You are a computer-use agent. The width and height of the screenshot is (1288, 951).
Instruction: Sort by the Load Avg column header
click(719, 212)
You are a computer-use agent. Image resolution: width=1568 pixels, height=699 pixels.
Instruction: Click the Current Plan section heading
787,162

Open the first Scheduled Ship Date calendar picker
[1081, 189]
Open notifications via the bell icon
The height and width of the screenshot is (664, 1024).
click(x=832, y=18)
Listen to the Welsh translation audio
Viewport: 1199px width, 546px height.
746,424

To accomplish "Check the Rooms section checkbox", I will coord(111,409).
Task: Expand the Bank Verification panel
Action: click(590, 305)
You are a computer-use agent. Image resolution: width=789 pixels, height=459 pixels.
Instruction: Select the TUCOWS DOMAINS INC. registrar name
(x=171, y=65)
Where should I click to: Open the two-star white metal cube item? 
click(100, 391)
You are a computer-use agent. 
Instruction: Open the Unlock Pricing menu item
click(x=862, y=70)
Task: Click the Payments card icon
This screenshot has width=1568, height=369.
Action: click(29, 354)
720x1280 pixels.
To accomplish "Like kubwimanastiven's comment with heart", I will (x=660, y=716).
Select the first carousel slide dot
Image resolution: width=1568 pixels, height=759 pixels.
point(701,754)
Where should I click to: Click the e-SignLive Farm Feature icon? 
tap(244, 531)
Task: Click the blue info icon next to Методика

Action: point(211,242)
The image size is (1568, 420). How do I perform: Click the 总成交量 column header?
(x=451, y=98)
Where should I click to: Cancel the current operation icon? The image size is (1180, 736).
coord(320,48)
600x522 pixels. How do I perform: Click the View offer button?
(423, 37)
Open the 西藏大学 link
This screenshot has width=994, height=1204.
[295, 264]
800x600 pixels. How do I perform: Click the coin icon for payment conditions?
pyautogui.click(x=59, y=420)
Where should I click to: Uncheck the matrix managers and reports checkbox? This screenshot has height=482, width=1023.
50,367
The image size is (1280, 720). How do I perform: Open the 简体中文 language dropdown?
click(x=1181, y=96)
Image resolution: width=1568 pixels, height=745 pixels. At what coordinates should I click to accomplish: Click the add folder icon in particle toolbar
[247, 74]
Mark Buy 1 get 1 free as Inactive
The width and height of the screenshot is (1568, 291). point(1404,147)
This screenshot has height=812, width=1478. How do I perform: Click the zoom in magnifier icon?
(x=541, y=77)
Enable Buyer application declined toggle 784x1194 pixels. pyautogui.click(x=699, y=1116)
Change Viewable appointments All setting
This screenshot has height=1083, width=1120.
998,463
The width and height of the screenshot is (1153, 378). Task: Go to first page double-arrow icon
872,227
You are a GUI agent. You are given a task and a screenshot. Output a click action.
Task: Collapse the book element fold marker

**Instructions to follow:**
Find and copy every line in the entries above where the string "agent" occurs.

**Your solution:**
You are a computer-use agent. The width and height of the screenshot is (1288, 951).
You are a computer-use agent. Image resolution: width=1568 pixels, height=699 pixels.
You are a computer-use agent. Image resolution: width=789 pixels, height=459 pixels.
You are a computer-use agent. 
You are a GUI agent. You are given a task and a screenshot. Output a click action.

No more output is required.